With the New Year coming around the corner the time to make resolutions is upon us. But I’m not really one for patience. What I want to do, with this blog at least, is make it a little more focused, and a lot more full. Sunday Morning Stuff will continue as the place for me to talk about the “other” stuff in a casual sense: what I’m reading, listening to, playing, and watching. On occasion I’ll still dip my toe into the running pool because I want to write about that but do I want to start a whole running blog?
What I want to talk about more alongside the classic stuff that I take on with Classically Lacking every other week is books. I’ve started reading a whole lot more, specifically a whole lot more new stuff that I would like to, you know, write Some Words On.

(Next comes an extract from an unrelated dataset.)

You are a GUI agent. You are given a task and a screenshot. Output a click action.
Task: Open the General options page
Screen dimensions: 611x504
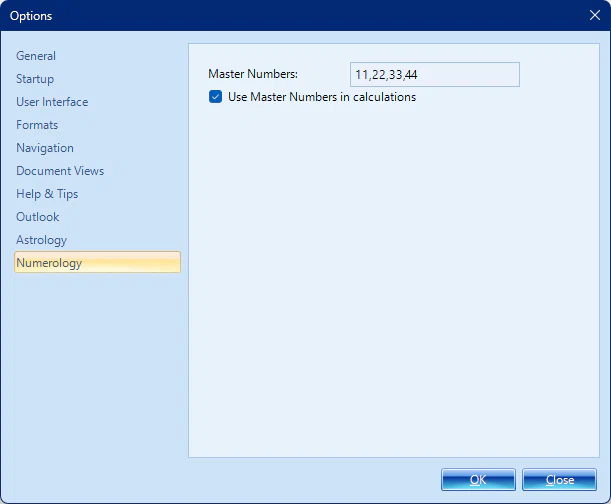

So, here’s what’s going to happen. I’m going to write some words on some books.
Starting today, with Lost Hills by Lee Goldberg.
Here’s the deal. I’m not familiar with Goldberg. I’m not familiar with the detective genre. I read wide and far, but that means that in terms of genre I fail to get particularly deep.

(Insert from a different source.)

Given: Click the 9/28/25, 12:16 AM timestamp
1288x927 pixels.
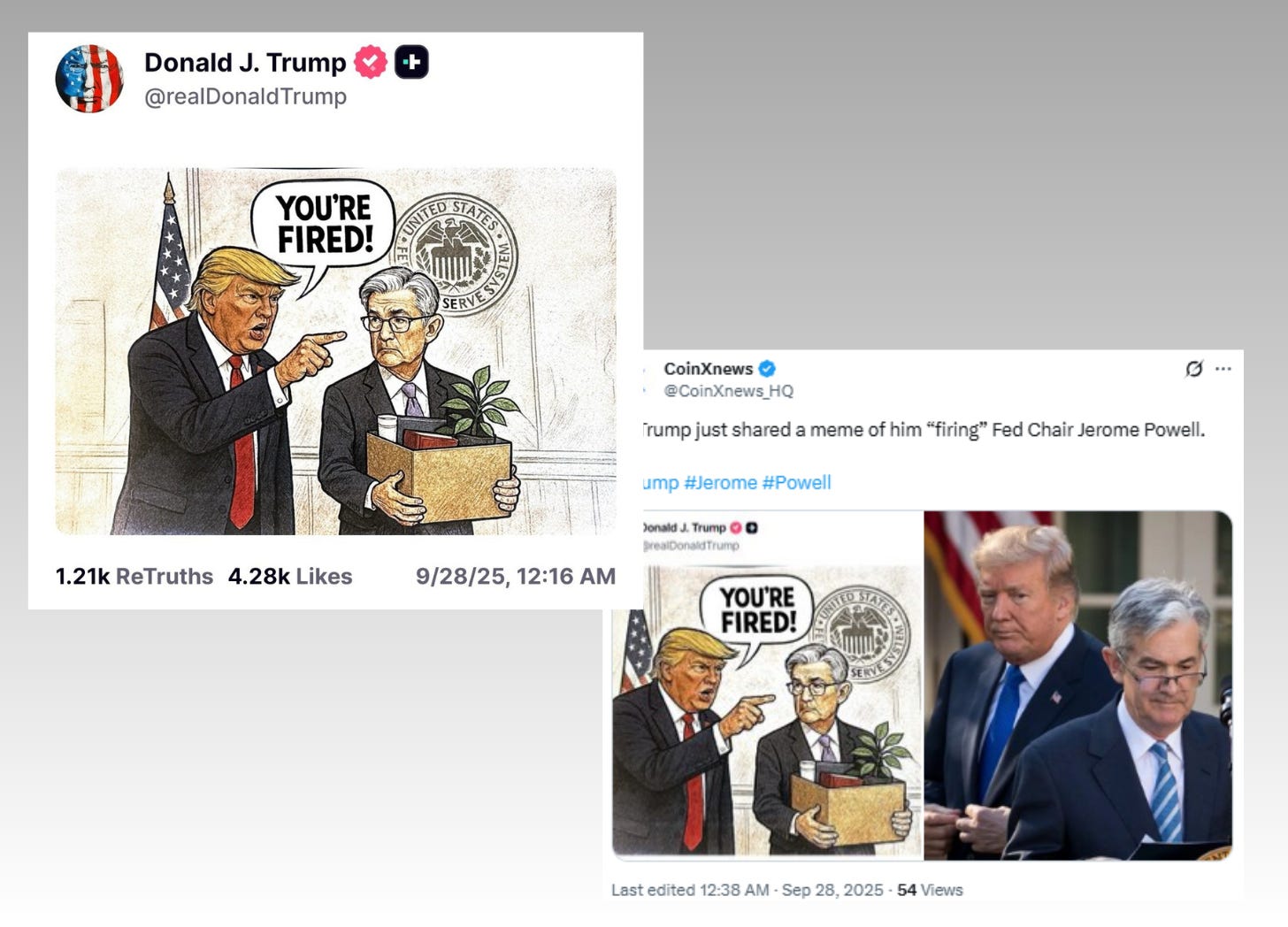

So why did I even pick this up?
Because Amazon gave it to me for free as part of the pre-release goody Prime Members get. I slapped it on my Kindle because…why not?
And I don’t regret it.
Lost Hills is the first in a series which revolves around Eve Ronin, a detective who is promoted into the Homicide Department of the Lost Hills PD in Los Angeles after a video of her putting a celebrity arsehole in his place (on the ground) after she spots him striking his girlfriend goes viral.

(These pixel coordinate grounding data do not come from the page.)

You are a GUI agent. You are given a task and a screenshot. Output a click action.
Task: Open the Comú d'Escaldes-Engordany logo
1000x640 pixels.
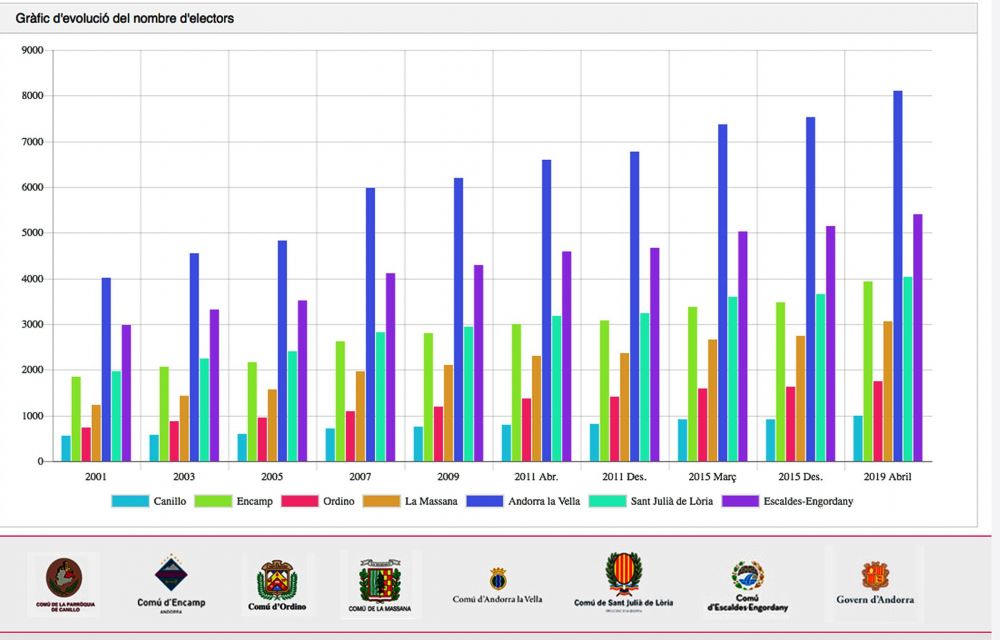pos(747,585)
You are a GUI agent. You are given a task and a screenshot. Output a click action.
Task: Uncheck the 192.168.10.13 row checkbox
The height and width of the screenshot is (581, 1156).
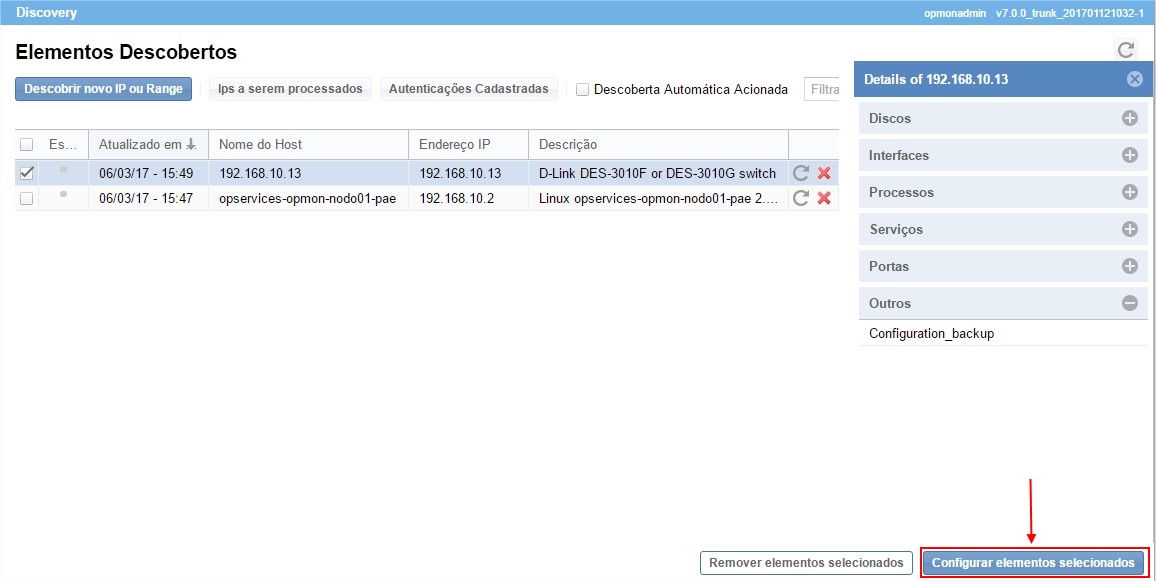point(27,173)
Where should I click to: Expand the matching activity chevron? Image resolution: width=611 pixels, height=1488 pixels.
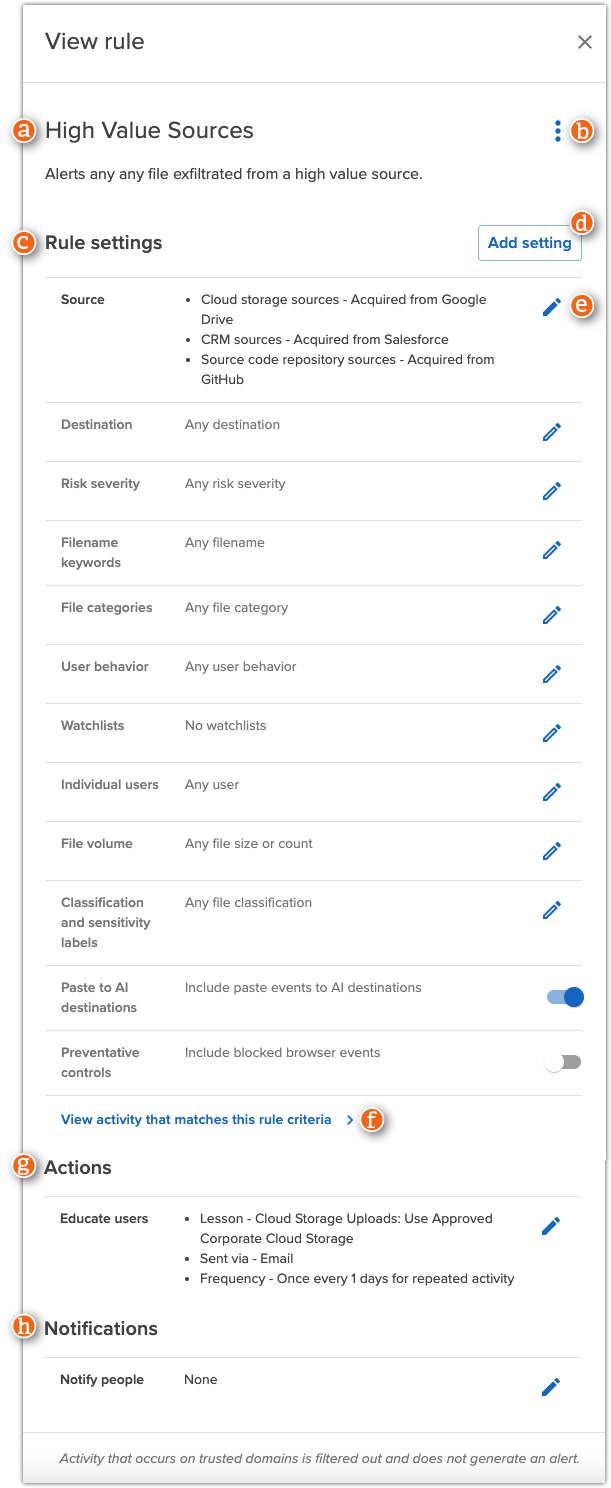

In her first big case she finds a family home turned into a slaughterhouse, but the bodies are missing. With the department on her back, and her partner gearing up for retirement, Eve is up against the wall to prove herself and solve the case.
It is a rapid read, a real digital page turner. The prose did not strike me as anything out of the ordinary, and the pages are populated with characters who you have – whether you read detective novels or not – seen before. Even Eve. Although she is charmingly plucky and sharp and under no doubts that luck has played her part in getting her into her new position. I wouldn’t go so far to say originality is overrated but in a novel like this it was nice to know who I was dealing with early on.
It is then, mostly meat and potatoes stuff.
However, the villain of the piece is a real creep, poisoned with a deep and misplaced love of a classic Hollywood movie. I found him to be an inspired and un-nerving character, and was pushed towards the finale by my desire to see him brought to justice. That finale is a searing conclusion which ramps the action into a grand, blockbuster scale that I was hardly expecting.
As impressions go, that ending sure left a good one on me.
Which leads me to give it, on my indefinably loose scale, a PRETTY GOOD.
Which translates to a 3 STARS on Goodreads for those looking for a more quantifiable score.